(Records from a data collection)
----------------------------------------
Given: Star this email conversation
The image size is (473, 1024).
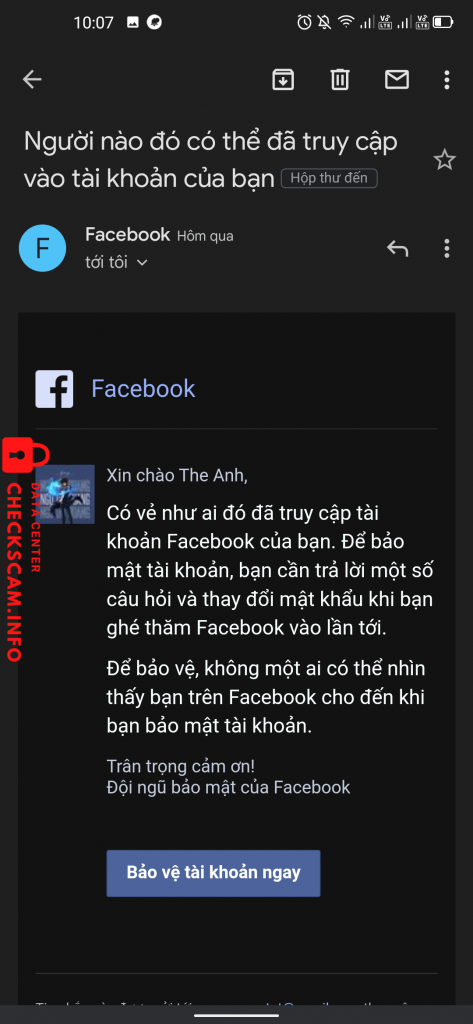Looking at the screenshot, I should tap(445, 159).
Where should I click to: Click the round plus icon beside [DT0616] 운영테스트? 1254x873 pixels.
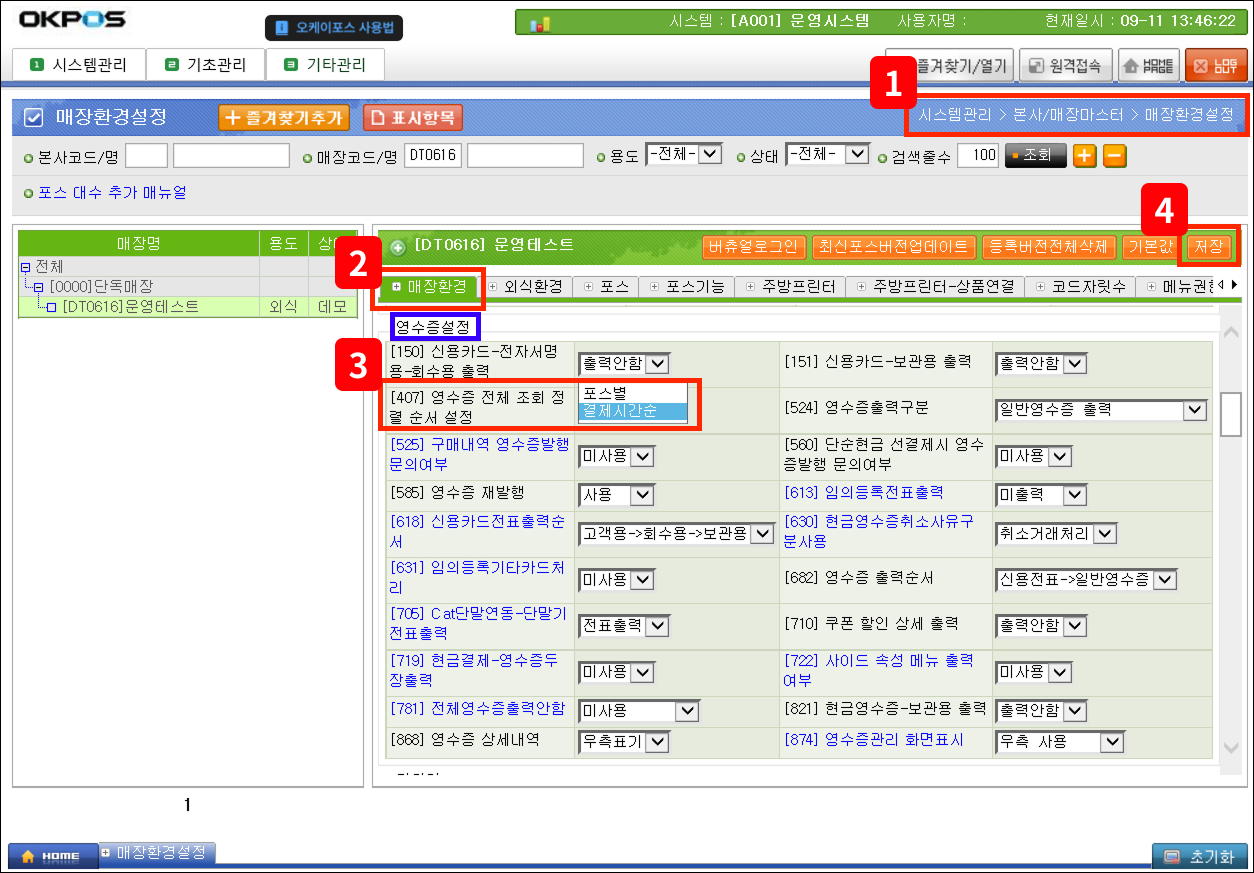(x=398, y=246)
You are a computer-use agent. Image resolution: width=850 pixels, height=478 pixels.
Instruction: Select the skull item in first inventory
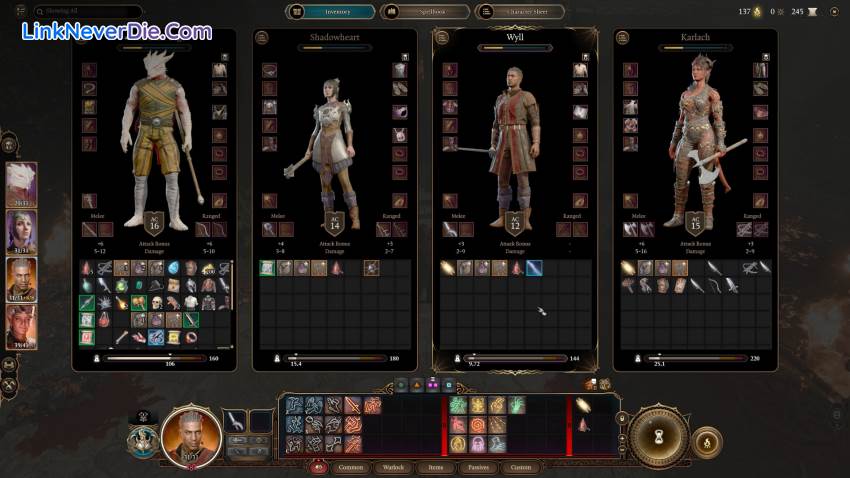point(156,302)
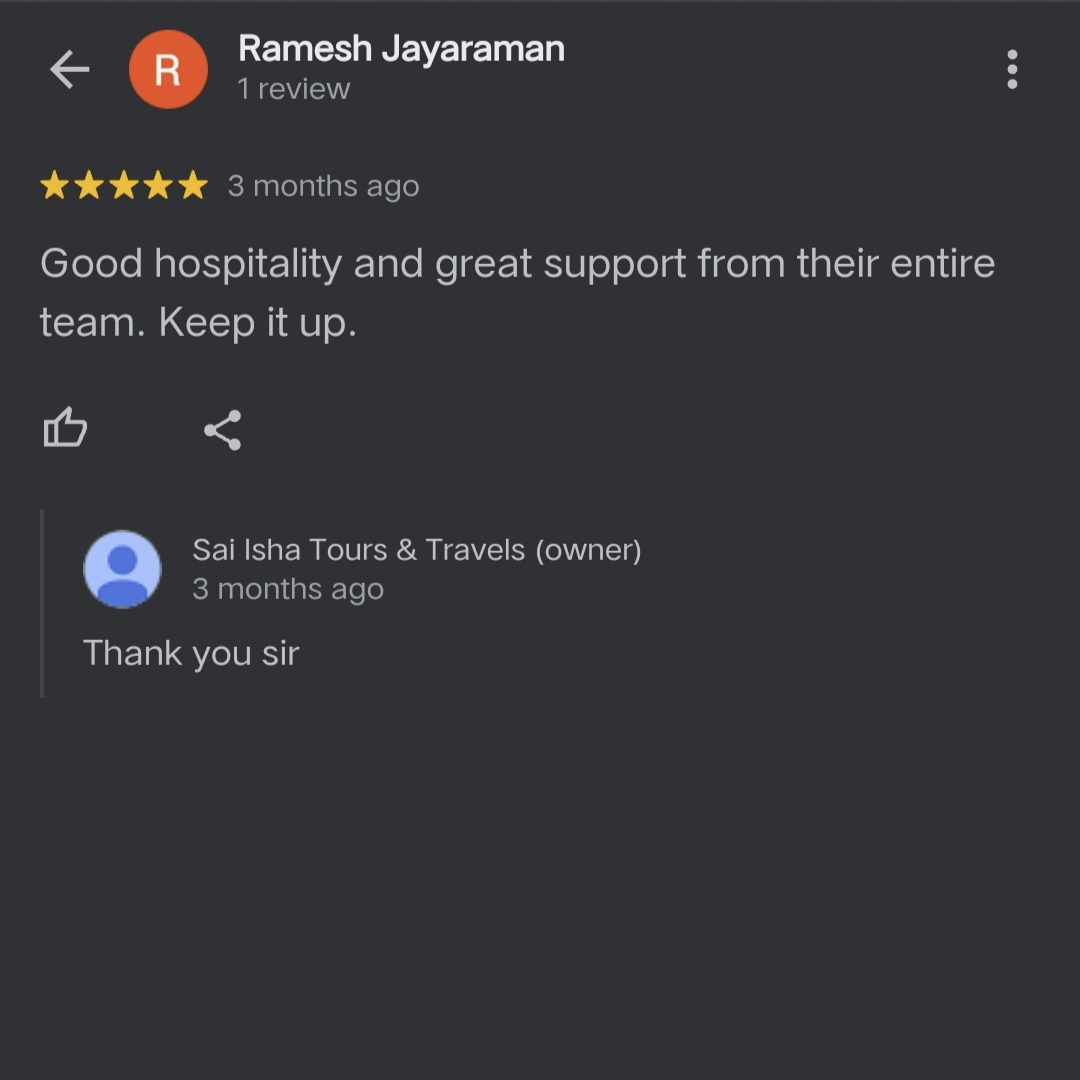The height and width of the screenshot is (1080, 1080).
Task: View the reviewer's '1 review' count
Action: pyautogui.click(x=293, y=89)
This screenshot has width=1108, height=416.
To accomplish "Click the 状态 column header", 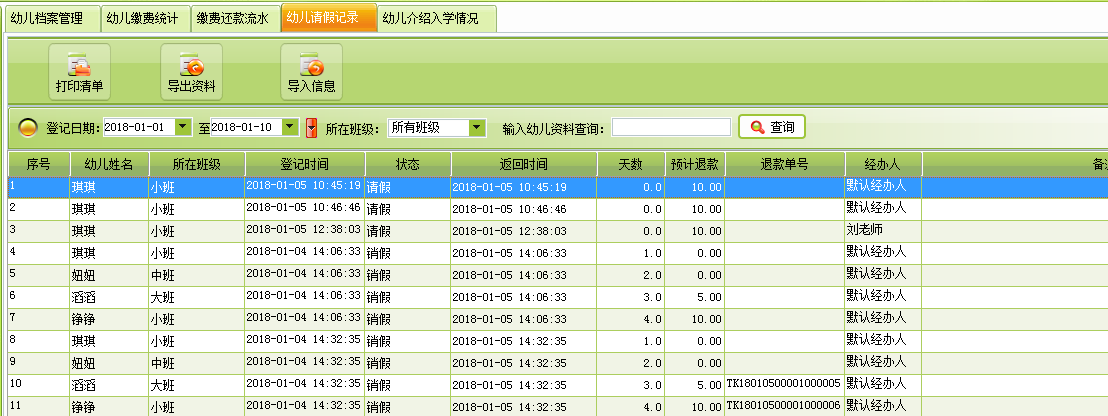I will [x=407, y=164].
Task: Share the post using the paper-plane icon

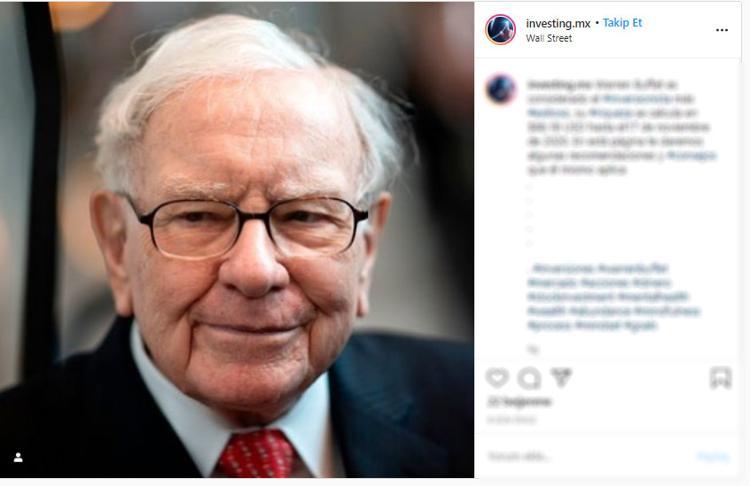Action: (x=561, y=377)
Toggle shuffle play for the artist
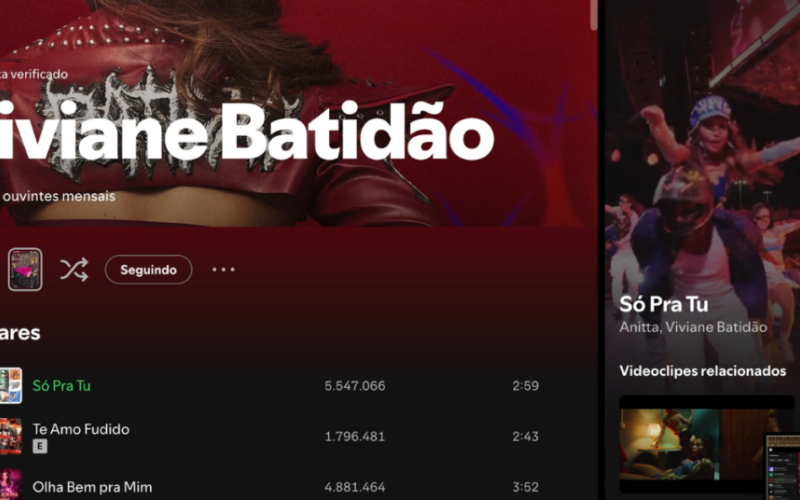Screen dimensions: 800x500 pos(74,269)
----------------------------------------
■ YOUR INSTRUCTIONS: While skipping the pictures, transcribe the data above from the line showing "Instruction: Select the" through the line showing "This screenshot has width=1108, height=416.", exactly and with both ends.

■ EXERCISE RESPONSE:
Instruction: Select the skull item in first inventory
point(156,302)
The height and width of the screenshot is (1080, 1080).
Task: View the reviewer's '1 review' count
Action: pyautogui.click(x=293, y=89)
This screenshot has width=1108, height=416.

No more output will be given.